With age, any amiability of disposition is replaced by ferocity and greedy brutality, and is particularly increased in captivity, as the temper is usually severely tried by the tricks and teasings of the visitors.
The Cynocephali, although they are placed after the different genera already described in the scheme of classification, have some very singular structural resemblances with the higher Apes and with man, besides those which render them more like the quadrupeds, such as the flesh-eaters or Carnivora. Several of these will be noticed in describing some of the kinds of Baboons; but it may be stated here that the bend in the back observed in the Chimpanzee and other Apes, which resembles that of a very young child more than that of a man, does not exist in these Dog-headed Apes. Their bones bend in and the upper part of the back bends out, as in man, so that there is a more or less graceful double curve. This is evident when any Baboon places himself up against the wires of his cage to be scratched—a treat under all circumstances. Moreover, the Baboon has another human resemblance, which is also observable in the Orangs, but not in the Troglodytes. In man, if a line be drawn down the spine and another drawn down the sacrum bone (that which unites the haunch-bones together behind), they will not meet and form a straight line, but will cuteach other, so as to produce a decided angle. This is slightly seen in the Orangs, but it is very evident indeed in the Baboons. On the contrary, there is no angle formed in the Gorilla and Chimpanzee. Again, in man, the sacrum bone is curved, the hollow of the bend looking forwards. This is the case in the Baboon and also in the Siamang; but the curvature is much less in the great Apes or Troglodytes; furthermore, this sacrum bone is relatively very broad in the Baboon.
Now, these are not simply anatomical curiosities, and they are really of some interest to the youngest naturalist who cares to try and puzzle out what these things really mean. Either they have a meaning or they have not. If they are freaks of Nature or the results of chance, then there is nothing more to be said; or if they are deeply connected with the method of life or the habits of the creatures, they may be said to have been given for a purpose. But the notions about chance and freaks belong to a bygone age, for Nature works neither by accident nor by impulses, but by law. So there must be some meaning in these things, and the key to their comprehension is the gradual change of form and of structure which has been undergone in the long ages during which one animal has become altered so as to depart greatly from the parent stock, and to assume what is called a new specific shape—to become a new kind. And in the new kind there are relics of the old form—pieces of bone here and there; muscles, tendons, or useless teeth, and such things, which are, as it were, part of the coat-of-arms to enable the genealogist to trace the history of the family.
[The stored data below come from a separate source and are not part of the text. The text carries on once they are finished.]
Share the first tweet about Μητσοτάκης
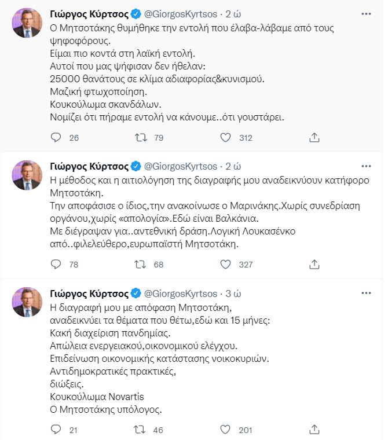[x=314, y=137]
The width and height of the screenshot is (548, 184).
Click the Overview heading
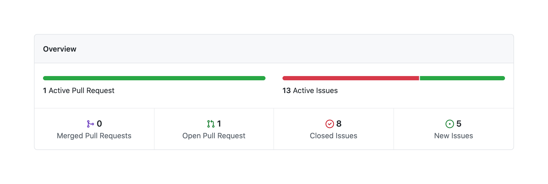pos(60,49)
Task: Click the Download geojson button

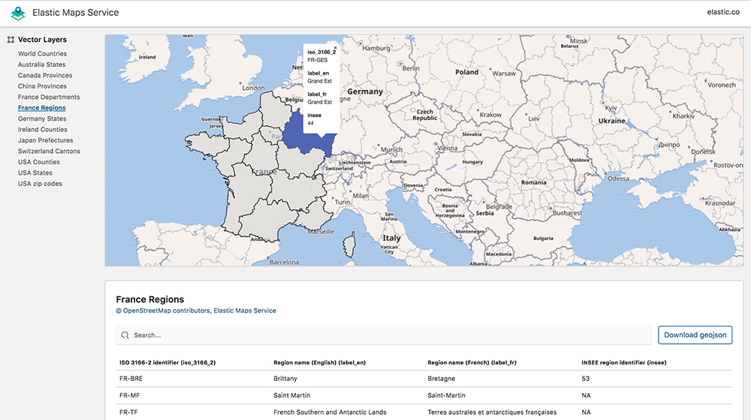Action: pos(695,335)
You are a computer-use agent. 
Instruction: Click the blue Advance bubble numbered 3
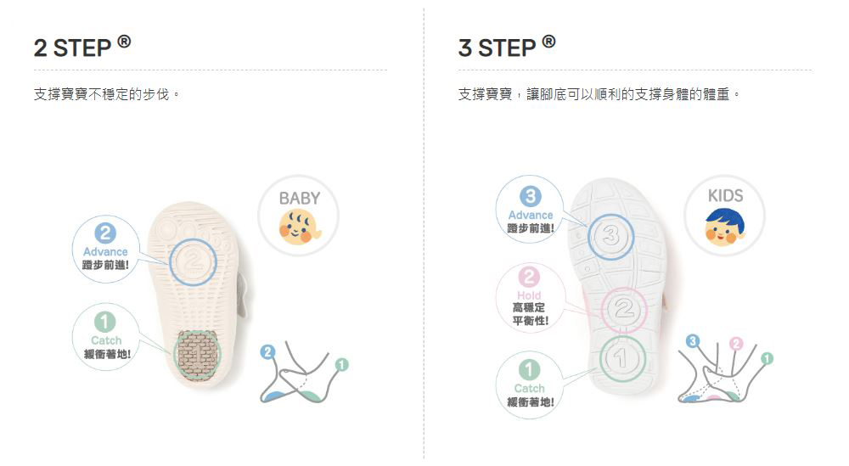coord(530,209)
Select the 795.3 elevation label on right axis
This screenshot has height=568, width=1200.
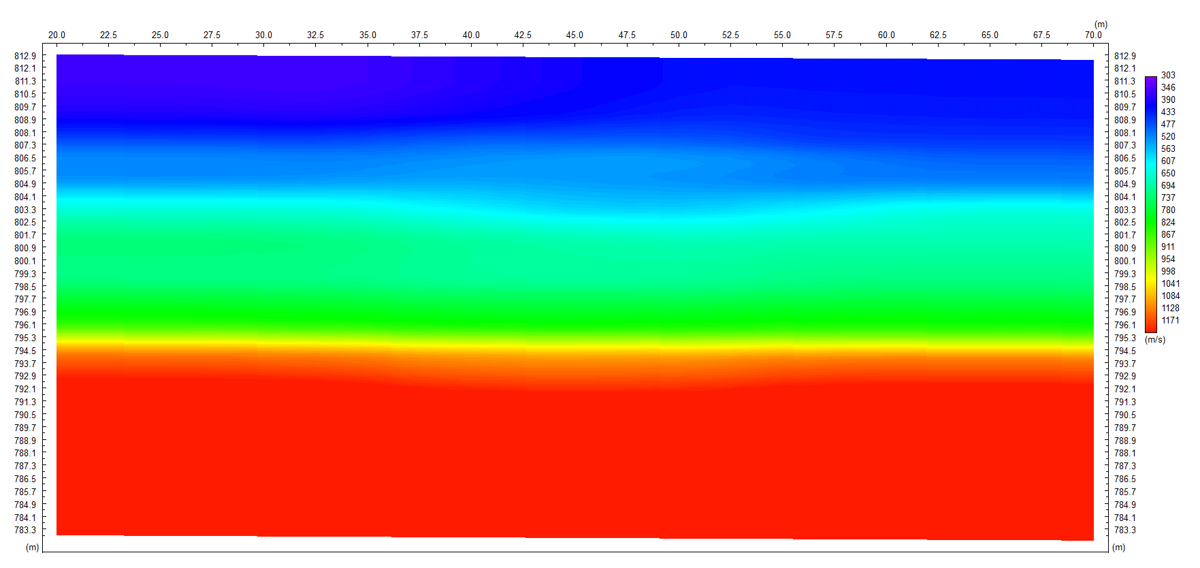(1124, 338)

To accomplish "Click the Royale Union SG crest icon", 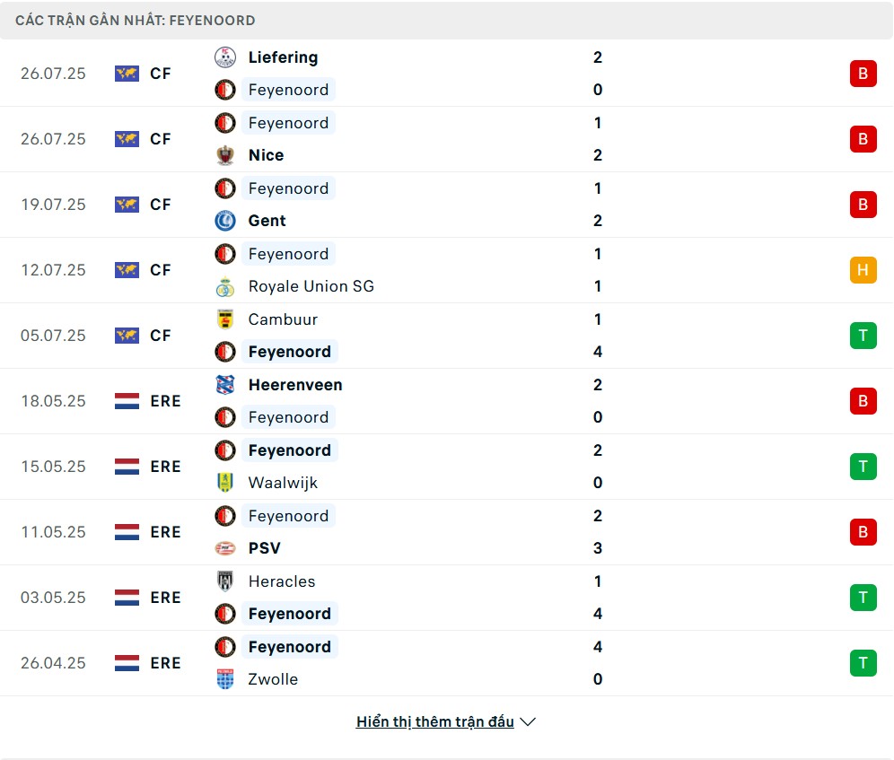I will 225,286.
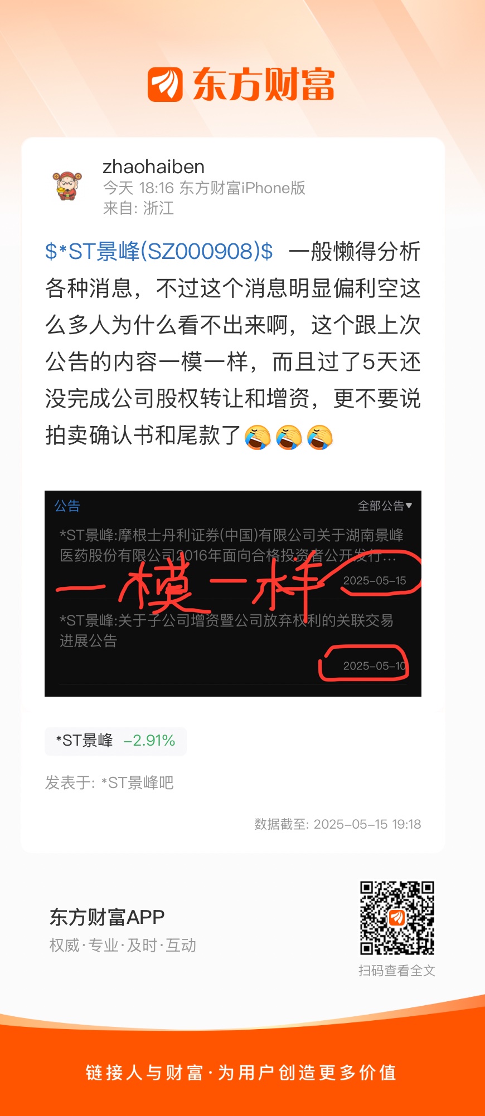
Task: Click the 东方财富APP footer title
Action: click(107, 917)
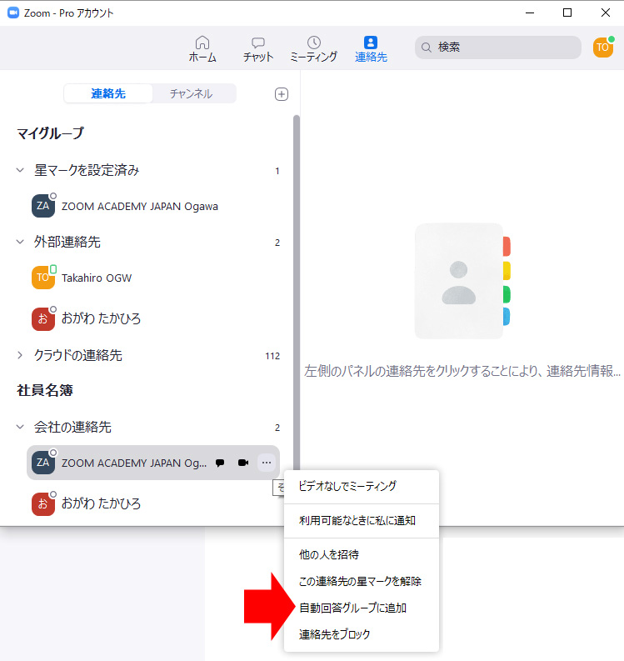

In the Baboons there is a curious condition of the first bone of the neck (the atlas, or first vertebra, on which the head rests). It is a massive ring of bone, down the centre of which the great nerve (spinal cord) of the spine passes, and it becomes stouter with age, and the central hole is all the smaller. It has a small spinous process, to which there is a muscular attachment, which tends to keep up the heavy skull and long nose. A good short back-bone, not over pliant, is necessary to the Baboon, and a provision is made in order to produce this; for the bodies of the vertebræ are found to be larger and longer as they are further down the spine. This is what occurs in man and in the Gibbons, but it is only slightly noticed in the higher Apes—the Troglodytes and Orangs. The Baboon may be said to have sometimes only eighteen back and loin vertebræ, and twelve or thirteen are rib-bearing, and the spines of these bones are strong and often expanded or flattened at their ends; moreover, the last spines project forwards and the others backwards. All this arrangement is especially ape-and animal-like, and refers to the strengthening of the muscles used in moving on all-fours. There is of course a tail to be considered, and in the shortest there are from five to eight bones, or modified vertebræ, and whether short or long, the muscles of the tail are all to be met with at its root.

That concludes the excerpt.